To identify robust DEGs, five parametric and non-parametric methods were independently applied. First, three traditional processing methods, the Student’s t-test, the Mann-Whitney U-test, and fold-change calculation were applied. The DEGs in each comparison were identified with the false discovery rate (FDR) <0.05 for the t-test and U-test, together with fold-change cut-off values of 2.0-fold decrease and increase. Two more sophisticated methods in R/Bioconductor packages “Limma”48 and “RankProd”49 were used (Supplementary Table S6). The intersection of DEGs identified using the five methods were considered to be significantly up- or down-regulated in BnTR1 strains at 37 °C and 42 °C, respectively. The σ32 regulons were summarized from Nonaka et al.50.

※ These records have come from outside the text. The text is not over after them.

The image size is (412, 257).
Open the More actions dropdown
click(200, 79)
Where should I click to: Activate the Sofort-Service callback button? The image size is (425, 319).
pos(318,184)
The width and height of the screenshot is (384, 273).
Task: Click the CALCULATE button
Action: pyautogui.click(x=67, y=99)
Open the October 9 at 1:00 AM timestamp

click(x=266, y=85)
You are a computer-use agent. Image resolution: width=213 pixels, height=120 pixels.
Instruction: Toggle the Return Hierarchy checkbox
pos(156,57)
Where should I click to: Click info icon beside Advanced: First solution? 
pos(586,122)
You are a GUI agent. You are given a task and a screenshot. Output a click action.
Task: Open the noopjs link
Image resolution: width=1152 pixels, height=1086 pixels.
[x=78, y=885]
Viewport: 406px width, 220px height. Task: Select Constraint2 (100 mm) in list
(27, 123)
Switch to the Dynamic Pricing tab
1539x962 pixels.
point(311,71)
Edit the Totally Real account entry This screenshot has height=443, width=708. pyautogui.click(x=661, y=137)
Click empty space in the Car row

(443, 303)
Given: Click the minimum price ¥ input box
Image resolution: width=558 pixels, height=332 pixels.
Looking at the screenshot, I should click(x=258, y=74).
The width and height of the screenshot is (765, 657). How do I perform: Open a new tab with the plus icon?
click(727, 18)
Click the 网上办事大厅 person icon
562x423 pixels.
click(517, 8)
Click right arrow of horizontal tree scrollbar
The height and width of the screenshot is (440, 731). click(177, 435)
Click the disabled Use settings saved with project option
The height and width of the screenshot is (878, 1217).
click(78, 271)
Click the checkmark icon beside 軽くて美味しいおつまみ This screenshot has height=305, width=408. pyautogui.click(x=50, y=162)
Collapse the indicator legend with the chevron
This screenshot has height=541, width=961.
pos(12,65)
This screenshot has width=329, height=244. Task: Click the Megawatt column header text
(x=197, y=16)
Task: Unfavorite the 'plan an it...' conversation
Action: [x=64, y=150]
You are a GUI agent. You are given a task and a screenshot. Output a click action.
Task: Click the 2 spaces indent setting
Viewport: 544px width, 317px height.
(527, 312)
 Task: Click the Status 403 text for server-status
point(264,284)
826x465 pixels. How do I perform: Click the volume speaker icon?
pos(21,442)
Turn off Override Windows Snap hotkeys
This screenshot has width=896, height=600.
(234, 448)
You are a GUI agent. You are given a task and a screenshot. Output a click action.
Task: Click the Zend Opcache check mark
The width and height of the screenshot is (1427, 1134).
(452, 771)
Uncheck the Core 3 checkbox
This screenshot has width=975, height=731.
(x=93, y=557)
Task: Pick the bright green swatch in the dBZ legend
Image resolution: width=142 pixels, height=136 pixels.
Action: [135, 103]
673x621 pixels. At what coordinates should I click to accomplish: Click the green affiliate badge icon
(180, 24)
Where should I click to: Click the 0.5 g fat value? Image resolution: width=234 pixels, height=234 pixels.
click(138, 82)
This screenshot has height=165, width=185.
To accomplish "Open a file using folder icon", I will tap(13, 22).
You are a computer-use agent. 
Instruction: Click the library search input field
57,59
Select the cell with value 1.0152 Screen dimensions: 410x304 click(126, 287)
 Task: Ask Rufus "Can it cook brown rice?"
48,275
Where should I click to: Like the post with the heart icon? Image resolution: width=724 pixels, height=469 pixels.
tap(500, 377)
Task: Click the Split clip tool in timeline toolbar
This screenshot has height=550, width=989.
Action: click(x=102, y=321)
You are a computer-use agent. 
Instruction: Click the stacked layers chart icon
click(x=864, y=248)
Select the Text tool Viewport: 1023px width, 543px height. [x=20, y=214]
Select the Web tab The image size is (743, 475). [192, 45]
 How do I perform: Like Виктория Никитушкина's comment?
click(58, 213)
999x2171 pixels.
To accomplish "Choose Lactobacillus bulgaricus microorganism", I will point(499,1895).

The latest GO information (submission date: 7/1/2015) of E. coli was retrieved from Gene Ontology Consortium. The minimum number of genes in each GO term was set as 5. The Fisher’s exact test was used to determine the significant GO terms with threshold of p-value < 0.05.

For microarray data validation, the transcriptional levels of genes were detected (Supplementary Table S7). RNA was extracted as described above, cDNA was generated using an iScript cDNA synthesis kit (Bio-Rad) and qPCR was performed using SYBR Green Supermix (Bio-Rad). The results were analysed, and the mRNA levels were normalized against that of 16 s rRNA using the ΔΔCT method51, 52.

Statistical analysis

All statistical analysis was conducted by the R software.

Data availability

The microarray data has been deposited in the Gene Expression Omnibus with the accession number GSE85807.